Jessie Buckley has said online criticism of Men for telling its story through the prism of a male writer-director is "reductive".
The Oscar-nominated star plays the lead role in Ex Machina filmmaker Alex Garland's new folk horror, in which she plays a woman who hopes to regroup at a country home after the death of her abusive husband.
She has a series of unsettling encounters with men from the local village, who are all portrayed by Rory Kinnear — including a vicar and a nine-year-old boy — and seem to embody different facets of the ways in which men are a danger to women.
TOM BEASLEY: Well, I've seen some criticism of the film online, and I wondered if any of you had any misgivings about the fact, it was a man telling this story, given the themes it goes into.
JESSIE BUCKLEY: No, I don't. I think I want to work with men and women. I think we've got to be in a conversation with each other. And Alex offered up an interesting question. And I think he was equally open to having a woman respond with a film on the other side of what men is.

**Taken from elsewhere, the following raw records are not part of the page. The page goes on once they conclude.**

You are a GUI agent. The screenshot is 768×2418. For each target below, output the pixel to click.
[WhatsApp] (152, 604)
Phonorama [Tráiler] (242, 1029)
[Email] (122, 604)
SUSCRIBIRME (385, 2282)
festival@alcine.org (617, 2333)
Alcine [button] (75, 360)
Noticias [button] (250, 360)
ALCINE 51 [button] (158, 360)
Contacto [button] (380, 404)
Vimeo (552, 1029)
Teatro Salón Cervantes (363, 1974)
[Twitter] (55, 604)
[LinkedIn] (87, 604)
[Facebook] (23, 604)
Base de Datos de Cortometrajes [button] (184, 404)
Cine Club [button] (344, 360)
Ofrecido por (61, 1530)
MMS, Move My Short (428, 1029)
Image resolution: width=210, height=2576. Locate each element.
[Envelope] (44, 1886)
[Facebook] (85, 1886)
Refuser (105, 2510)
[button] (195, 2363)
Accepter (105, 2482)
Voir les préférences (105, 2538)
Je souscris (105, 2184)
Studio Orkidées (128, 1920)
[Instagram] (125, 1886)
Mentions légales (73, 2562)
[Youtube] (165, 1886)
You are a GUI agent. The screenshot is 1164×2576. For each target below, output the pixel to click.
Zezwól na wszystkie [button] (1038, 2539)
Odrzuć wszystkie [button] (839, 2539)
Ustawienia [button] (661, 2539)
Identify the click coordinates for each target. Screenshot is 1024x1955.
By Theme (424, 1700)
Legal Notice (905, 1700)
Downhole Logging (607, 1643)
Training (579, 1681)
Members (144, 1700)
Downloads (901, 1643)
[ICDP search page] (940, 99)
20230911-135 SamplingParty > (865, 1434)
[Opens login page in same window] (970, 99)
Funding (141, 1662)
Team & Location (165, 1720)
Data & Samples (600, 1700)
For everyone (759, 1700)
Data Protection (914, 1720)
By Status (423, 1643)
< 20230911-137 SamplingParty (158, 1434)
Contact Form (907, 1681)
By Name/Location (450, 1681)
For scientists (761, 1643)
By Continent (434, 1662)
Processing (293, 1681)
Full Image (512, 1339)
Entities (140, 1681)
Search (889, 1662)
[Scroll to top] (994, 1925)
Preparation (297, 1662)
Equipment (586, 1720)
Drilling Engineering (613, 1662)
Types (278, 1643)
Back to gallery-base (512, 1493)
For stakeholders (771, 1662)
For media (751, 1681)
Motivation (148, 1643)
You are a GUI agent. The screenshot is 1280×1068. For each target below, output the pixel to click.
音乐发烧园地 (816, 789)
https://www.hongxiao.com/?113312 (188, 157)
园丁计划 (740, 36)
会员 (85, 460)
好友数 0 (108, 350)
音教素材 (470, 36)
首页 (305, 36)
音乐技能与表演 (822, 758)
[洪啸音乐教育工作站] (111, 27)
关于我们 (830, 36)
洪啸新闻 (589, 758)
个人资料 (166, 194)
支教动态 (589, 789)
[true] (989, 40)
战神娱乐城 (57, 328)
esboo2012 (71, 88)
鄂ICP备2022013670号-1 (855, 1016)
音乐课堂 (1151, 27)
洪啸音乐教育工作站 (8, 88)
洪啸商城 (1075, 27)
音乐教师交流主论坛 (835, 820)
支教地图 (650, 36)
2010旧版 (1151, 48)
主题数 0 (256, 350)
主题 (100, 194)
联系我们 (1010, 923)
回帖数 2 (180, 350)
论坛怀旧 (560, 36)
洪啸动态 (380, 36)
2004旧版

And I think it's reductive to be divisive like that in say that only women can tell one story and only men can tell another story. Otherwise, you never going to actually grow together, you're just going to live linearly together and have separate points of view. Yeah, so each of their own, but it wasn't--
RORY KINNEAR: It was the process of making the film, it seemed like a process for learning as well, for all of us. And particularly these two weeks that we had in rehearsals, which was essentially Jessie, myself, and Alex just sat in a room chatting as much about the script, as not about the script. And all those discussions then fed into the script that we were going to make. And so it was as much from a female, as a male perspective.